Hi Kuroda-san,
On Mon, Apr 07, 2025 at 06:15:13AM +0000, Hayato Kuroda (Fujitsu) wrote:
> I had been debugging and found the case that VACUUM FULL also has a timing issue.
> This means the we cannot keep the testcase.
>
> PSA the reproducer for PG17. IIUC this can happen even in PG16.
> I considered what happened here;
>
> 1. Run a CHECKPOINT and wait sometime in wait_until_vacuum_can_remove().

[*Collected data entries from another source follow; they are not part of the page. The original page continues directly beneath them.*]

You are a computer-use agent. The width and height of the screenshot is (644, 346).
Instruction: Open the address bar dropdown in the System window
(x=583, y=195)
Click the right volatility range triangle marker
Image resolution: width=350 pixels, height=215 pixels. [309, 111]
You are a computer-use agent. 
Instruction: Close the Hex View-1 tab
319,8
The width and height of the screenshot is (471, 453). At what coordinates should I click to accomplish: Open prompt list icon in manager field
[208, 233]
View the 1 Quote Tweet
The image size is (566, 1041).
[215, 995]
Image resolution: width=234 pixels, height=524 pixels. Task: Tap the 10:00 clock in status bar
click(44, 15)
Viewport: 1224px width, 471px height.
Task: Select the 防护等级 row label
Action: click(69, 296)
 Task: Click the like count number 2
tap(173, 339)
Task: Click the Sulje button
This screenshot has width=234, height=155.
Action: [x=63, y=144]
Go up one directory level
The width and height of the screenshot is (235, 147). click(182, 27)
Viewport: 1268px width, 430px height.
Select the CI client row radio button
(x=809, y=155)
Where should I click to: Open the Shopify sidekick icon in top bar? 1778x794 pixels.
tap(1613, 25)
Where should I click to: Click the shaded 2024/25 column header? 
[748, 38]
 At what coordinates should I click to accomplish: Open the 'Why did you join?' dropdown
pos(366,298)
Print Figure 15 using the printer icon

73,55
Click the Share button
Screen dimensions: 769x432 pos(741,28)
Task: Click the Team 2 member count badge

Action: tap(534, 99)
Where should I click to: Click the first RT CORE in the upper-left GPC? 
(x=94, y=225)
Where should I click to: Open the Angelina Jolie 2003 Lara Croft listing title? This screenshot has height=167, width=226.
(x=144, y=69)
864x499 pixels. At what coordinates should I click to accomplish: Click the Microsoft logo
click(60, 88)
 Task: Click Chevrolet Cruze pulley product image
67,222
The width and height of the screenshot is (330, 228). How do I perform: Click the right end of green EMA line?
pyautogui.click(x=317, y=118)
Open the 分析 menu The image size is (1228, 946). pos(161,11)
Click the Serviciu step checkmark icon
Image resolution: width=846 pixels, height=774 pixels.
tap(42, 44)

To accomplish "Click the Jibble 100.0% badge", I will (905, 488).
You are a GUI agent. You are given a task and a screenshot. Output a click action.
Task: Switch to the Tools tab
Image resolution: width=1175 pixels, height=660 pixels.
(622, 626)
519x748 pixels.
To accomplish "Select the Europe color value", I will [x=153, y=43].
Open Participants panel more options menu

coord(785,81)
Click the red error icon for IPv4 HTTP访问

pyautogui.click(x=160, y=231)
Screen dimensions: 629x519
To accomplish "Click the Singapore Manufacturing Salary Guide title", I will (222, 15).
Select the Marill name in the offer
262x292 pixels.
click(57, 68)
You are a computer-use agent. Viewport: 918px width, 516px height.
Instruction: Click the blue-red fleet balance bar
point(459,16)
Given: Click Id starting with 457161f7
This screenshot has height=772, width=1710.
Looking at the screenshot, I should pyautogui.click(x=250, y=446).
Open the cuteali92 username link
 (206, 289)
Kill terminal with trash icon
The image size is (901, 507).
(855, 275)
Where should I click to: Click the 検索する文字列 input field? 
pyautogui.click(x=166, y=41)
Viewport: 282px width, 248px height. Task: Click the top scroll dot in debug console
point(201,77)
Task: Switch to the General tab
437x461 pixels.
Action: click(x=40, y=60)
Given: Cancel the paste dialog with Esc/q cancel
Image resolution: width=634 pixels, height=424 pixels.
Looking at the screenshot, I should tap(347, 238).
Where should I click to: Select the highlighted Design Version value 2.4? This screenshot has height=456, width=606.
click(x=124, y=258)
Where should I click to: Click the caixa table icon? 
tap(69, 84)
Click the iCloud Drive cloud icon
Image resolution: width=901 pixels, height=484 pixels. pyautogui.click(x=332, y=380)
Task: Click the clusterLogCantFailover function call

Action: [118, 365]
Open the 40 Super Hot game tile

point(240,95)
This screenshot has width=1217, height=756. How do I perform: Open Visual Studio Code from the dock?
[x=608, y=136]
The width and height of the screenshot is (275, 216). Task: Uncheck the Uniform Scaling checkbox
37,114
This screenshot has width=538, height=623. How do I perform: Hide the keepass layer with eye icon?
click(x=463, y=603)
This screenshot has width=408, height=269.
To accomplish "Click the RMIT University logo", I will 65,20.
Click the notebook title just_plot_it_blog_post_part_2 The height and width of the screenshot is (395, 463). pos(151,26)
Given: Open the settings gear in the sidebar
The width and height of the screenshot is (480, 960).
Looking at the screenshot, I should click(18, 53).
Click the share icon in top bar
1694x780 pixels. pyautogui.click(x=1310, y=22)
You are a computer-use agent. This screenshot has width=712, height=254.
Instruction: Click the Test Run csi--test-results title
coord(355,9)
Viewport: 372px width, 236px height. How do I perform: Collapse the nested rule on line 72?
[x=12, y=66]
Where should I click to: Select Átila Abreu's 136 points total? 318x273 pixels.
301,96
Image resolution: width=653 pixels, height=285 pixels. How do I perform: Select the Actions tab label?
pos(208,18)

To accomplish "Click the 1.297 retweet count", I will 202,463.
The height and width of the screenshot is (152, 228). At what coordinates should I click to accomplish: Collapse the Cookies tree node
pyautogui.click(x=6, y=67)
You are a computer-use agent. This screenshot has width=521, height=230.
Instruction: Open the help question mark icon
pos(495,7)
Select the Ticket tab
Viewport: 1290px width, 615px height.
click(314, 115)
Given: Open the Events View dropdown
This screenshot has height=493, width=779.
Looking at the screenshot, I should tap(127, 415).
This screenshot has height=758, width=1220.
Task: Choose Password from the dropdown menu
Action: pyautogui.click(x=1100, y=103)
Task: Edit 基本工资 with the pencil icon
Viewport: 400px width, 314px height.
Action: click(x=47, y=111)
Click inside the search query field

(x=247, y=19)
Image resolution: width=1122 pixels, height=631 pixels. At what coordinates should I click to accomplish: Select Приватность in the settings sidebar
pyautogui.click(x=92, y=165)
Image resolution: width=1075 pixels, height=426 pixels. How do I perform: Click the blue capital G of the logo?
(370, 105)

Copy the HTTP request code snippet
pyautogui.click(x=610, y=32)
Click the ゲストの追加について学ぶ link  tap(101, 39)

> This ensures that RUNNING_XACTS record can be generated and catalog_xmin can
> be advanced after the user SQLs.
> 2. Assuming that another RUNNING_XACTS record is generated *WHILE* doing a VACUUM
> FULL. This can be done by the periodic checkpoint or the reproducer.
> 3. Logical walsender detects the RUNNING_XACTS record.
> Note that this must be done before startup tries to invalidate slot.
> 4. In sometime the walsender receives the ack and advance the catalog_xmin.
> Note again that this must be done before startup tries to invalidate slot.
> 5. Startup process detects the PRUNE_ON_ACCESS record and tries to invalidate the
> slot. However, the catalog_xmin has been advanced so that the invalidation
> cannot be done.
Thanks for the testing and explanation! I did apply your repro and I'm able to
see the test failing (with an active slot). The scenario is more unlikely
to happen (as compare to the non vacuum full cases) and that's why it was not
visible in drongo's reports in [1]. So yeah, let's do as you suggested and do
not make the slot active for the vacuum full case too.
[1]: https://www.postgresql.org/message-id/386386.1737736935@sss.pgh.pa.us
Regards,
--
Bertrand Drouvot
PostgreSQL Contributors Team
RDS Open Source Databases
Amazon Web Services: https://aws.amazon.com